Несмотря на моё сопротивление, жена, истосковавшаяся от вагонной жизни, поступила врачом в один из тифозных госпиталей. Поступок, накануне эвакуации и при наличии на руках крохотного ребёнка, совершенно нелепый, но мы все давно потеряли в этой жизни и смысл, и логику. Малейшее недоразумение в вагоне каждый раз грозило перейти в свалку, до такой степени все изнервничались и потеряли контроль над самим собой… Стыдно сказать, но я сам серьёзно думал застрелить из лежащего у меня над головой в вагонной сетке маузера одного очень надоевшего мне поручика сожителя, казавшегося невыносимым, и только искал для этого подходящего случая…

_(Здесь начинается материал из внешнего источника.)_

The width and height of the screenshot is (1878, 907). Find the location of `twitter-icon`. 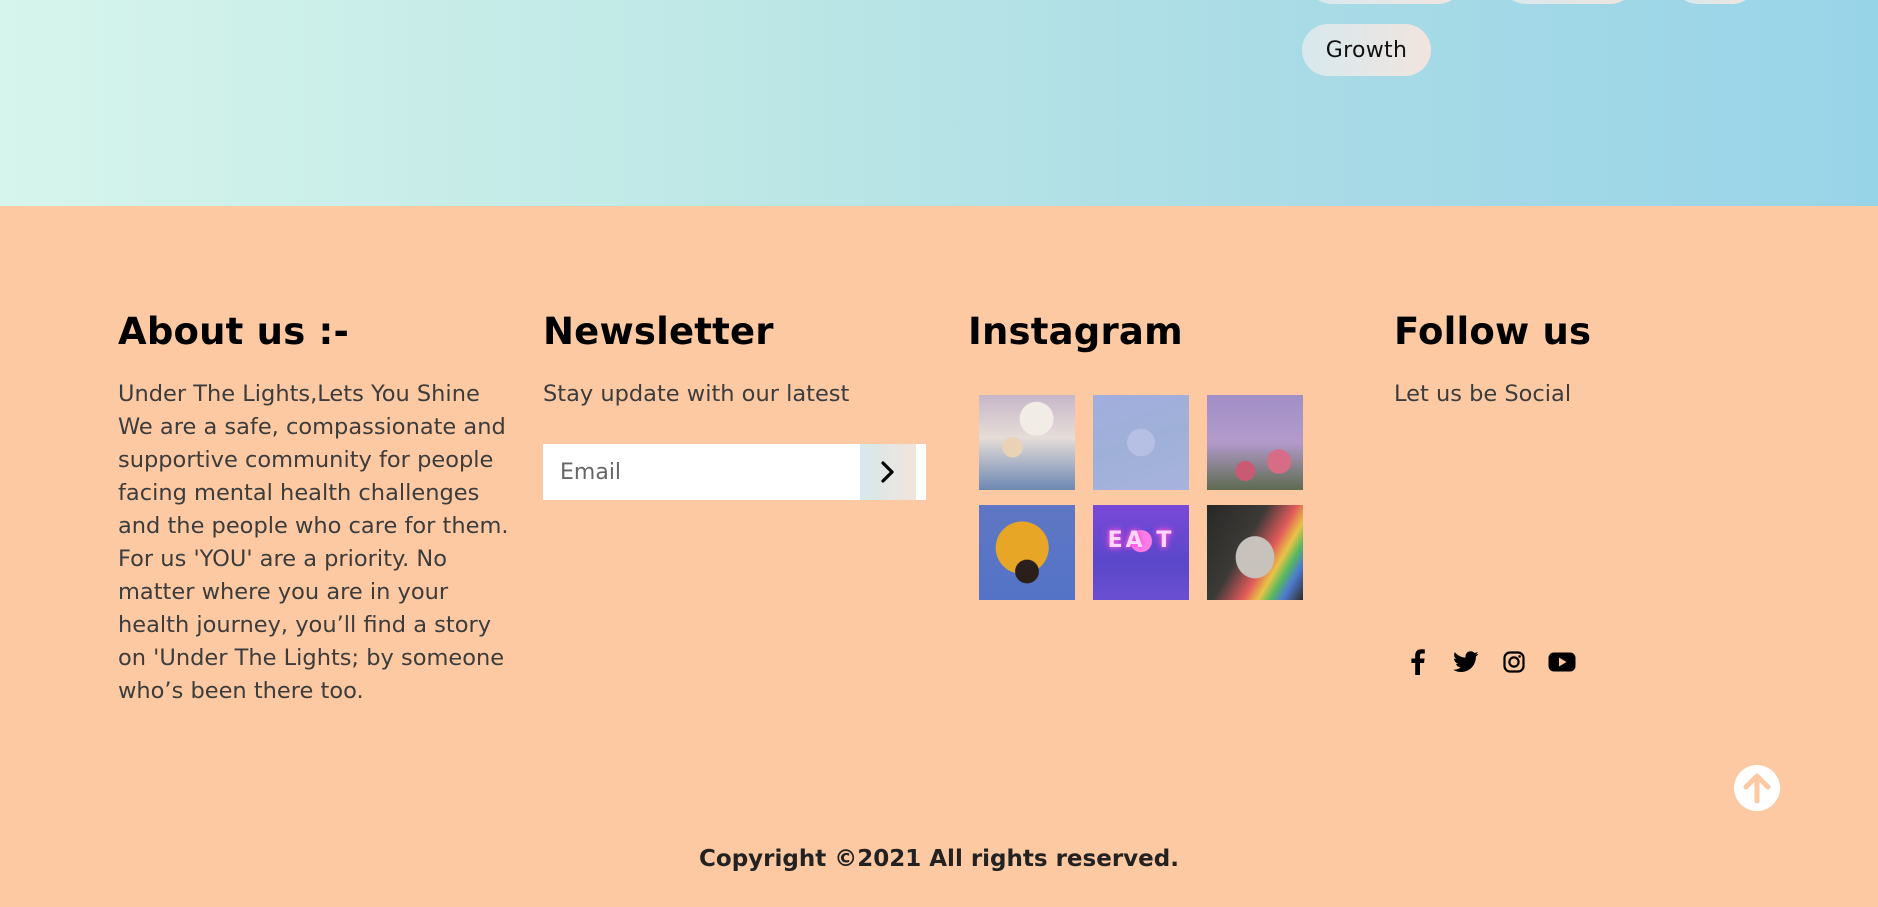

twitter-icon is located at coordinates (1466, 662).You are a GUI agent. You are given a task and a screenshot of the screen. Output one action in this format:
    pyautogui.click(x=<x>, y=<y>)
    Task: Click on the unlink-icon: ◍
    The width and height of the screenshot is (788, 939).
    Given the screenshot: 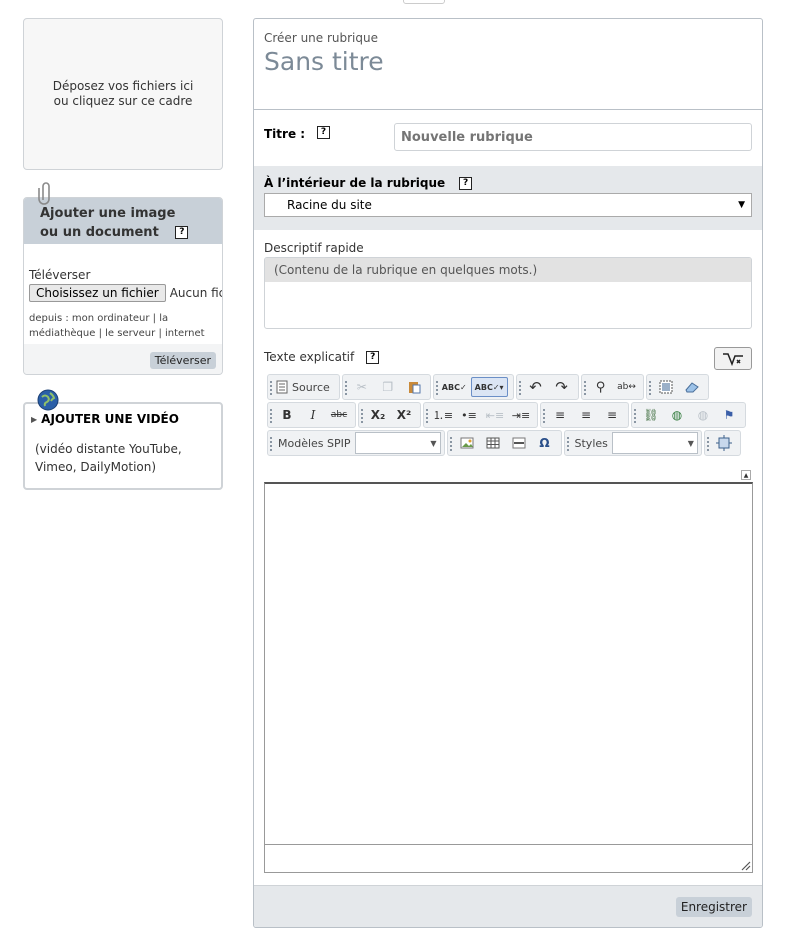 What is the action you would take?
    pyautogui.click(x=703, y=415)
    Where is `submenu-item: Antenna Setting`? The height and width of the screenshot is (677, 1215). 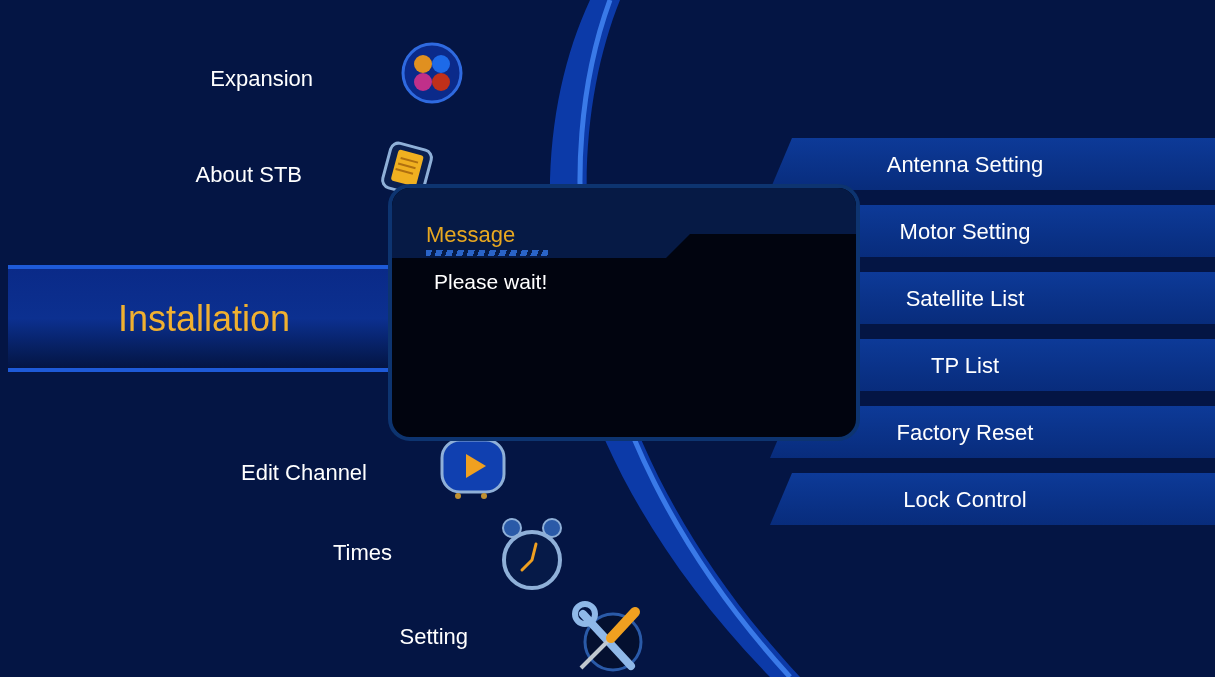 submenu-item: Antenna Setting is located at coordinates (992, 164).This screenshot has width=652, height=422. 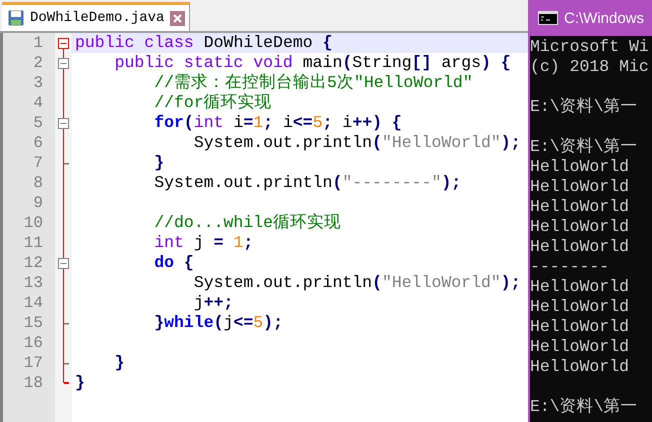 What do you see at coordinates (548, 18) in the screenshot?
I see `console-icon` at bounding box center [548, 18].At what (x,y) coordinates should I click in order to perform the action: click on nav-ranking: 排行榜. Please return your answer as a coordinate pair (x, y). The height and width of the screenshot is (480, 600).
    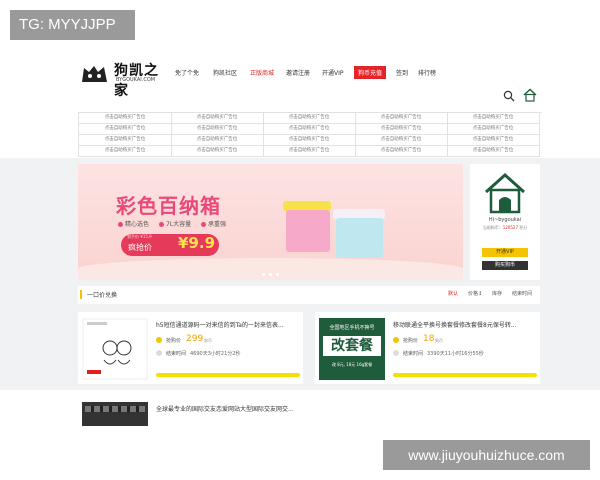
    Looking at the image, I should click on (427, 72).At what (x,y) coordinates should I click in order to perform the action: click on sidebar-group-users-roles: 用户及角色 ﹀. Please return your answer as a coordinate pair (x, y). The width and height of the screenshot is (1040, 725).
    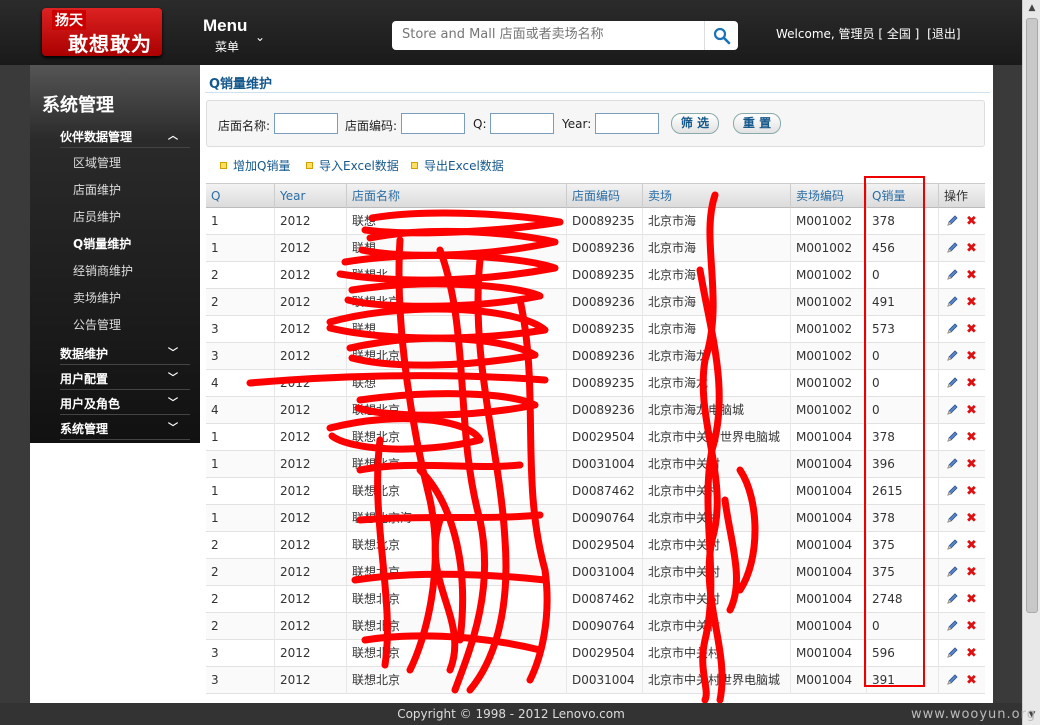
    Looking at the image, I should click on (125, 404).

Хуже всего было то, что над всем этим развалом и анархией, несмотря на присутствие в Новороссийске бесчисленного начальства и генералитета, не было никакой власти и… никакого закона. Единственной острасткой и пугалом оголтелого населения города являлась контрразведка, принявшая в свою очередь к концу Доброармии, как и всё остальное, чудовищно кошмарное лицо.

Надо сказать, что к началу 1920 года, т.е. к концу белой эпопеи, на юге России контрразведка чудовищно разрослась за счёт строевых частей, стала не только многообразной, но и многогранной. Она получила множество различных наименований, разветвилась на многие секции, но имела при всём при этом одно, для всех своих учреждений общее, а именно, она делала, что хотела, и при этом служила верным прибежищем для большевистских агентов и провокаторов.